Il viaggio è quindi metafora della fuga dall’isolamento, un modo per incontrare qualcuno. Prima della partenza per questo viaggio verso gli altri, il Piccolo Principe risistema il suo mondo interno (“
mise bene in ordine il suo pianeta”), distingue gli aspetti di sé che consentono una crescita sana dagli aspetti distruttivi (distrugge i baobab e si cura della rosa). Sul pianeta si affacciano anche i vulcani, che vanno tenuti puliti per utilizzare la loro energia “
per scaldare la colazione…”, perché “
se i camini sono ben puliti, bruciano piano piano, regolarmente senza eruzioni..”. E’ l’idea di prendersi cura degli aspetti di sé aggressivi, delle pulsioni che sono vitali nel momento in cui sono piegate a scopi costruttivi. Prima della partenza pulisce il suo pianeta, innaffia il suo fiore e cerca di proteggerlo sotto una campana di vetro. Gli interrogativi che il Piccolo Principe pone nel suo viaggio sono domande sull’ovvio: “
Perché le pecore mangiano i fiori? Perché le rose hanno le spine?”.
Il
percorso sta nel debanalizzare l’ovvio, che non è affatto
scontato.
Le
prime battute dell’incontro con l’aviatore sono incentrate su
disegni che gli adulti banalizzano, vedendone soltanto l’aspetto
esteriore: il cappello/boa che digerisce un elefante, la scatola con
i fori che contiene la pecora che il Piccolo Principe aveva chiesto
di disegnare.

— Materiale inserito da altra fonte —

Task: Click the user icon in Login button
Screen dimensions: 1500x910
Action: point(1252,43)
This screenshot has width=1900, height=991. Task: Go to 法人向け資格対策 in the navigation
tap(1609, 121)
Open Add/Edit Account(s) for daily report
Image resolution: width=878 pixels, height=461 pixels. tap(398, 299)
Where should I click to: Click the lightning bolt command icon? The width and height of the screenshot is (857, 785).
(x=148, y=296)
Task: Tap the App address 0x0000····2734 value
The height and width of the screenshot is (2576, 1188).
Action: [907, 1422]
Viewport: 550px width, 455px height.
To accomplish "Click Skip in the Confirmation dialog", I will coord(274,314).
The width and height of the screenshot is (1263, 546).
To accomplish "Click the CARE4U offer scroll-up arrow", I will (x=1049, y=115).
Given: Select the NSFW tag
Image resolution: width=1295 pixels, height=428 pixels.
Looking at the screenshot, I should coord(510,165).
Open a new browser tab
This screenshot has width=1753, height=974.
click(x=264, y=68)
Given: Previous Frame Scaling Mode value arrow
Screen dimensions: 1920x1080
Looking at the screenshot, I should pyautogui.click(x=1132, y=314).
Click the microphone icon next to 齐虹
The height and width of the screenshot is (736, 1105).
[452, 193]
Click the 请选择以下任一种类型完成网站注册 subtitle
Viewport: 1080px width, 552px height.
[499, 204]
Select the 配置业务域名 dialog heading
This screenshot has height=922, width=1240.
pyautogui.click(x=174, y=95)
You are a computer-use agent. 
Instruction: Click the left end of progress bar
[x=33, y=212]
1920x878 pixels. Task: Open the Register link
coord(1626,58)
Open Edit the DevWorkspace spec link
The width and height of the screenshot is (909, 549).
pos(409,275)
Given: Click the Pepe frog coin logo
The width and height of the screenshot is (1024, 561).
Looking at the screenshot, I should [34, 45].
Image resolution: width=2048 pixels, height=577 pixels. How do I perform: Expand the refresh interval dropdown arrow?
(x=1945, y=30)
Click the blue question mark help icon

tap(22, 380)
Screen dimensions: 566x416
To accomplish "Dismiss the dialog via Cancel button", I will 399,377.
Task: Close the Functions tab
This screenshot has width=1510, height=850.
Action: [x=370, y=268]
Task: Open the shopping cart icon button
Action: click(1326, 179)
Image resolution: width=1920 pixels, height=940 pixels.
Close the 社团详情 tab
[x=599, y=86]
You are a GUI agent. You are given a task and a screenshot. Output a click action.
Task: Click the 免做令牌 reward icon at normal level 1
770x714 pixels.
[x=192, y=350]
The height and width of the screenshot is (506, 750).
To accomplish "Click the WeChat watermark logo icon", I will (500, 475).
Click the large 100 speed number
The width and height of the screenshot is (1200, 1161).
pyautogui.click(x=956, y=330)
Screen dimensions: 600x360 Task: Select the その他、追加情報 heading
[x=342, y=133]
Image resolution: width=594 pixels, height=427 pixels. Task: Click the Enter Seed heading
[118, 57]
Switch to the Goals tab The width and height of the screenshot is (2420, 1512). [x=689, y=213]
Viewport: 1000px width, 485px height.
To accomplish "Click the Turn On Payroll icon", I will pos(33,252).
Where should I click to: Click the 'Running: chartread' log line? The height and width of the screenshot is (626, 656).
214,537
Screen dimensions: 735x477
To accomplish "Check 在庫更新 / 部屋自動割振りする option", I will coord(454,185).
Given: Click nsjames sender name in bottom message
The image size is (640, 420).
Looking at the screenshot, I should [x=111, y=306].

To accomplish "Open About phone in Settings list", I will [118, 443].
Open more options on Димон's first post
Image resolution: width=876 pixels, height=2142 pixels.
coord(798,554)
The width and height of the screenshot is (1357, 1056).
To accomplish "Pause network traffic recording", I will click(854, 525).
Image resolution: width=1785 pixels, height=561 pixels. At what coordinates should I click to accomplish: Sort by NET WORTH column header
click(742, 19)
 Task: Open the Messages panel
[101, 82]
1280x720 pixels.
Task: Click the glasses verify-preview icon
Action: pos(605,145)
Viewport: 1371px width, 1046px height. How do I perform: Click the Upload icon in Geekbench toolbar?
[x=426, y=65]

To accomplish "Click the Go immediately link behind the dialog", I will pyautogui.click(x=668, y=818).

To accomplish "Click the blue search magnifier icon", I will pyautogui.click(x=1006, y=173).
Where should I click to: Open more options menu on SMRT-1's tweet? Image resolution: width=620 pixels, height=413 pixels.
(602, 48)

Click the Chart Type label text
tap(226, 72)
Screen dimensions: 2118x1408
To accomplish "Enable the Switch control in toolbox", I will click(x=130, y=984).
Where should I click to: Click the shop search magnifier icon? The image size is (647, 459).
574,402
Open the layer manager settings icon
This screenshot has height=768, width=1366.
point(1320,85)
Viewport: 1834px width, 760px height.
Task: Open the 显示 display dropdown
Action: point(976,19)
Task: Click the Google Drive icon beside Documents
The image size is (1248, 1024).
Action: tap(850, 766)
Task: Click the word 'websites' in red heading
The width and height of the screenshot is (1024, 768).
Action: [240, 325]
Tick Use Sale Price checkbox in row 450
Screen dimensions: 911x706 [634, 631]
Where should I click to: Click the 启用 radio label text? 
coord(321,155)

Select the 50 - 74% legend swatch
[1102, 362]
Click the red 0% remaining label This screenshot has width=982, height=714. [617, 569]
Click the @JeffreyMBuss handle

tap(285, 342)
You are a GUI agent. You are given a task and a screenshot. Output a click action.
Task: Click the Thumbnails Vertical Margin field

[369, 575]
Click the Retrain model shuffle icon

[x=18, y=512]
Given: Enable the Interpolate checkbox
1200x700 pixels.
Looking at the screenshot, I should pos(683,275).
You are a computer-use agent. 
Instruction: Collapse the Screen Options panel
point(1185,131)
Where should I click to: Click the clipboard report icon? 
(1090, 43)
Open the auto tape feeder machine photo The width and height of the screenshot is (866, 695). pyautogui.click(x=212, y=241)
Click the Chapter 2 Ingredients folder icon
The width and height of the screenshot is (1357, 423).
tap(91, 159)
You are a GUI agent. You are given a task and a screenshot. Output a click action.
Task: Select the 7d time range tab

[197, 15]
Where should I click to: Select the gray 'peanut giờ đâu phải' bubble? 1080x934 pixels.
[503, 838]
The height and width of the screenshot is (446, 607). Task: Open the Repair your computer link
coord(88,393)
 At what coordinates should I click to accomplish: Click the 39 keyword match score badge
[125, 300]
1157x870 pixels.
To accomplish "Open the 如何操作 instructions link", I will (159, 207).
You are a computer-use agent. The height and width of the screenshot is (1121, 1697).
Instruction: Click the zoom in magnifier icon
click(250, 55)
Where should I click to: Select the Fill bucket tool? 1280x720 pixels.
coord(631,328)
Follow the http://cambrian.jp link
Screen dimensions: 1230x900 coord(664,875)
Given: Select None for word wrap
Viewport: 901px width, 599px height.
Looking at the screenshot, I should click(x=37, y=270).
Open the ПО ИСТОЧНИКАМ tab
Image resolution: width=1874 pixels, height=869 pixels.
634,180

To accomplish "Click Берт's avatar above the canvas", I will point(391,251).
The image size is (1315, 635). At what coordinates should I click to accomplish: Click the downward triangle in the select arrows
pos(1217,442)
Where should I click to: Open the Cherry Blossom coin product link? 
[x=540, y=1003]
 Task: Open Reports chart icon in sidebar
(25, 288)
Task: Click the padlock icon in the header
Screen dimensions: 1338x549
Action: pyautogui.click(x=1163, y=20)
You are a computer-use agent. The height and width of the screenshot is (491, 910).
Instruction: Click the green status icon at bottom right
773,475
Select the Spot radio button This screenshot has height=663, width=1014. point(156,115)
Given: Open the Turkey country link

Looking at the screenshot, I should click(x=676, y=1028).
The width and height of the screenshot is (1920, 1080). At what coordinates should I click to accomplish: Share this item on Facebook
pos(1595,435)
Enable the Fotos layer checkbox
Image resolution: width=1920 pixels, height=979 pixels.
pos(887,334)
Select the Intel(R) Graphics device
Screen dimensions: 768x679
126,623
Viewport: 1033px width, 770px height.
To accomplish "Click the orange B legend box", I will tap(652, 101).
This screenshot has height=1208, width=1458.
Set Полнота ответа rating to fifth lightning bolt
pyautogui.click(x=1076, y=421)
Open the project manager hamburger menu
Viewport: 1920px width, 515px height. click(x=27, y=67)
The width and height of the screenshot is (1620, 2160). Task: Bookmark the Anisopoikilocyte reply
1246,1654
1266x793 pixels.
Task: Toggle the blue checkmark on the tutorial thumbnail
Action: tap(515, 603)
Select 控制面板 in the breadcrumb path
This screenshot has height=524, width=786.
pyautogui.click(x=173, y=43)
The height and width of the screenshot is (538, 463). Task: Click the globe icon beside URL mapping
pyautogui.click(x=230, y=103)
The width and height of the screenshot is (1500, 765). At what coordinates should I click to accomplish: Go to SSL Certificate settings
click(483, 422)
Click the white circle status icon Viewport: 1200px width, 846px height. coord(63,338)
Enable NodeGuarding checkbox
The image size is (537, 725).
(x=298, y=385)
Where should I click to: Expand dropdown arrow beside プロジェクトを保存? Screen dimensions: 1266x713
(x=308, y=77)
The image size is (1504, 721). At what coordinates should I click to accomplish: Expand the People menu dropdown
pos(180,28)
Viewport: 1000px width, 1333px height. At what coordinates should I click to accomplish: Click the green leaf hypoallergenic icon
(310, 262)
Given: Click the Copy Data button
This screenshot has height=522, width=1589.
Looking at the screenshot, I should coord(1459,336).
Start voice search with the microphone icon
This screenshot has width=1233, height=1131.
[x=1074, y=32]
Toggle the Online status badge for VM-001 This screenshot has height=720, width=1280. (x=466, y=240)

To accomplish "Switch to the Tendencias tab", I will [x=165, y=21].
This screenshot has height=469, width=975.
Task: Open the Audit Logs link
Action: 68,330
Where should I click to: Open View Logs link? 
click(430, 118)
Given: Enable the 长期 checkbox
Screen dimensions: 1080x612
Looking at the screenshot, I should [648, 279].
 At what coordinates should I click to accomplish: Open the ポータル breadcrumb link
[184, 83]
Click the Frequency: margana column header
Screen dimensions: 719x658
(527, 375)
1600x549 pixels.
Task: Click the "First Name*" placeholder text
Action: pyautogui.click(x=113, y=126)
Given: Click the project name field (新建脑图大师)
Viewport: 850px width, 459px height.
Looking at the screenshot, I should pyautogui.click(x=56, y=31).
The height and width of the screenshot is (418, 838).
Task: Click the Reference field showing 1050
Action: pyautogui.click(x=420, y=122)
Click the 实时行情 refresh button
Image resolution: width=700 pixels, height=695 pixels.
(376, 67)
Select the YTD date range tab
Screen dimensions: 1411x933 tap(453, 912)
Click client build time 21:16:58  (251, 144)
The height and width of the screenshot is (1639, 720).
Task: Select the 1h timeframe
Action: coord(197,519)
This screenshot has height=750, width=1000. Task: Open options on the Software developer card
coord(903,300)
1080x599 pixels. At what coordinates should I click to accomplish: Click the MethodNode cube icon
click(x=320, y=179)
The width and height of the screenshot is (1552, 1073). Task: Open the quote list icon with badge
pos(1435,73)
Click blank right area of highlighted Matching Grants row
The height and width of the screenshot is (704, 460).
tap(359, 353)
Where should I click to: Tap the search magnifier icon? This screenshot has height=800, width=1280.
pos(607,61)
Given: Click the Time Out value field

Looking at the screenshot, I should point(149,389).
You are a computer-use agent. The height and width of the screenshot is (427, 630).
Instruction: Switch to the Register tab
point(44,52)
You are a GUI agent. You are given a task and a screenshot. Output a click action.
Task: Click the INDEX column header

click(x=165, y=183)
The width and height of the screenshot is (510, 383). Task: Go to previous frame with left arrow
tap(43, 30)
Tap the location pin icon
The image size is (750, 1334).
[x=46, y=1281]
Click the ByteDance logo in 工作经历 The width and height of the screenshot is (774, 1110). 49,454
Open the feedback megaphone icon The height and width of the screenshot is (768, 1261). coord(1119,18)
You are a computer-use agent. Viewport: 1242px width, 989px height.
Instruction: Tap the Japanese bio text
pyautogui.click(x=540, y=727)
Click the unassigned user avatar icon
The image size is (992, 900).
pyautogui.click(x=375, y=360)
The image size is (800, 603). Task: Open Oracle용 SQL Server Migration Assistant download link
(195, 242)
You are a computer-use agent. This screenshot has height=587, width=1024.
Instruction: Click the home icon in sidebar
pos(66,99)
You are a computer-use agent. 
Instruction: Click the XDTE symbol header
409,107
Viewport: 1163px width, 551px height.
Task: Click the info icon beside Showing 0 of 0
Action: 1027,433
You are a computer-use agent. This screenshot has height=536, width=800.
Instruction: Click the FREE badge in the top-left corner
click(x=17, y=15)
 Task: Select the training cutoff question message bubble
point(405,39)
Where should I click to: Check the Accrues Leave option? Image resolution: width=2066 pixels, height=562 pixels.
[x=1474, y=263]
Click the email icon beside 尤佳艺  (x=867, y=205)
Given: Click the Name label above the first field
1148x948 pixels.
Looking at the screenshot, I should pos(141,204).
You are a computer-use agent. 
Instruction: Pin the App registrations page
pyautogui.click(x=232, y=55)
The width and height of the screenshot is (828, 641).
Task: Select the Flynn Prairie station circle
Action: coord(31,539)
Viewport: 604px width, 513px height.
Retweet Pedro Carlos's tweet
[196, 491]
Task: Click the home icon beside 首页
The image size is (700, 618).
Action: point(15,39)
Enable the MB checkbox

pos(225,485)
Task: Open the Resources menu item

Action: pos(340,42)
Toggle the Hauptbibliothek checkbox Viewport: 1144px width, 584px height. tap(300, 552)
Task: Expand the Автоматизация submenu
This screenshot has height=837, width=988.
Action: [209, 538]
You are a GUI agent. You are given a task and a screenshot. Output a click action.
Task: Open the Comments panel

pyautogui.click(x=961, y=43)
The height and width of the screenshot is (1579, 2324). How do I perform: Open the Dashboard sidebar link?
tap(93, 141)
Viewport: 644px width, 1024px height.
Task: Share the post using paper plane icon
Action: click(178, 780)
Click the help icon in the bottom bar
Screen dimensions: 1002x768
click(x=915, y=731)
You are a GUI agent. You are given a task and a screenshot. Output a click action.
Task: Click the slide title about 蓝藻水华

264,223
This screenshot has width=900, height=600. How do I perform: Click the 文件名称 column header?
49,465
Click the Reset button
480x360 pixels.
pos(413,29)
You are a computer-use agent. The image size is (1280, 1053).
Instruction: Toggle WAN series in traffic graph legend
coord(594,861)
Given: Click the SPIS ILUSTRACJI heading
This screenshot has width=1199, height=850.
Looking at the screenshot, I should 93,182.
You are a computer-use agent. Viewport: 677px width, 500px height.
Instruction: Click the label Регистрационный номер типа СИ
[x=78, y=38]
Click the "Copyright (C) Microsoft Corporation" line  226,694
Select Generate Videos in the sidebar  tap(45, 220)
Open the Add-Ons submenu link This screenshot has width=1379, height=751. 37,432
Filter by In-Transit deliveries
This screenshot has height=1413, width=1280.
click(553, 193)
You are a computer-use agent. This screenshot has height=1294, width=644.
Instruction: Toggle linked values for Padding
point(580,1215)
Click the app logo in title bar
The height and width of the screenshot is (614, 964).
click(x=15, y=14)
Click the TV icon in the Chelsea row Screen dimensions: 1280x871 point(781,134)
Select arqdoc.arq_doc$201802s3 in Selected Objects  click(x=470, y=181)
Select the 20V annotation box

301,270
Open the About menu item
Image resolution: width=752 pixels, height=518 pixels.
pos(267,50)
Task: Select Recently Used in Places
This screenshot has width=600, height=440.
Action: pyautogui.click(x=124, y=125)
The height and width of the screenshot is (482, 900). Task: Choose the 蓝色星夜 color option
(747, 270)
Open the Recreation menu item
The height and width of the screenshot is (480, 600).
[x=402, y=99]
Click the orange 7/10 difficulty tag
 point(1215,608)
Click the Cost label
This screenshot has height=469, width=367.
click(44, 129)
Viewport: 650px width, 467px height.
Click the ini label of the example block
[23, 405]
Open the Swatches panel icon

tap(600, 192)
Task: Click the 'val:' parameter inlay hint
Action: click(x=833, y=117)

La rappresentazione non pittorica suggerisce ad un
bambino l’immagine di ciò che c’è dentro, ma non evoca nulla in
un adulto, troppo legato alla concretezza delle rappresentazioni.
Il
Piccolo Principe atterra su diversi pianeti in cui rileva
l’impossibilità di dar vita ad una reale comunicazione, allo
scambio di conoscenze. Nei suoi incontri, la più semplice delle
attività umane -parlare con qualcuno ed essere ascoltati- diventa
qualcosa di difficile, complicato al punto di divenire uno schema che
si riproduce coattivamente.
Finalmente
sulla terra un incontro trasformativo che cambierà il copione
relazionale del Piccolo Principe.
Il
Piccolo Principe cerca gli uomini per scoprire gli amici e per
conoscere cose nuove. La volpe risponde con due affermazioni: la
prima che addomesticare significa “creare
legami”,
la seconda che rispetto ad un progetto di conoscenza “non
si conoscono che le cose che si addomesticano”.
Il
punto è: come si fa ad addomesticare qualcuno?
La
soluzione proposta dalla volpe è straordinariamente semplice:
“Bisogna
essere molto pazienti”.
S’intravede la possibilità di rompere le strutture relazionali
codificate e rigide degli incontri precedenti nei vari asteroidi
visitati. Nell’addomesticamento non è possibile superare di colpo
le distanze, in quanto le parole possono ingenerare malintesi; per
cui è sufficiente il silenzio che accompagna l’ascolto per avviare
il processo di conoscenza.
Nello
stabilire dei legami è implicito il separarsi.
Il
rito contiene in sé il momento della separazione nel succedersi
degli incontri e, implicitamente, il momento della separazione
finale. Il momento del distacco va pensato, preparato, come fa la
volpe col Piccolo Principe.
Se
non ci si separa non ci si differenzia, non ci si individua, dunque
non si cresce. Il Piccolo Principe fatica a comprendere la necessità
di separarsi. La volpe annuncia che piangerà alla partenza. A
maggior ragione se la partenza significa dolore: “Che
ci guadagni?”
chiede il Piccolo Principe…“Ci
guadagno il colore del grano”: il ricordo delle esperienze buone
che ho avuto con te.
Il
compito dello psicologo è proprio questo, creare legami e rendere
possibili le separazioni.
Stando
a quanto detto possiamo considerare l’incontro del Piccolo Principe
e della volpe come la metafore di ogni colloquio riuscito.
Avvicinarsi a un primo colloquio con un nuovo paziente è pressappoco come il momento in cui il Piccolo Principe lascia il suo asteroide; come diceva infatti lo psicoanalista britannico Wilfred Bion, necessita della capacità di “sostare nell’incertezza”.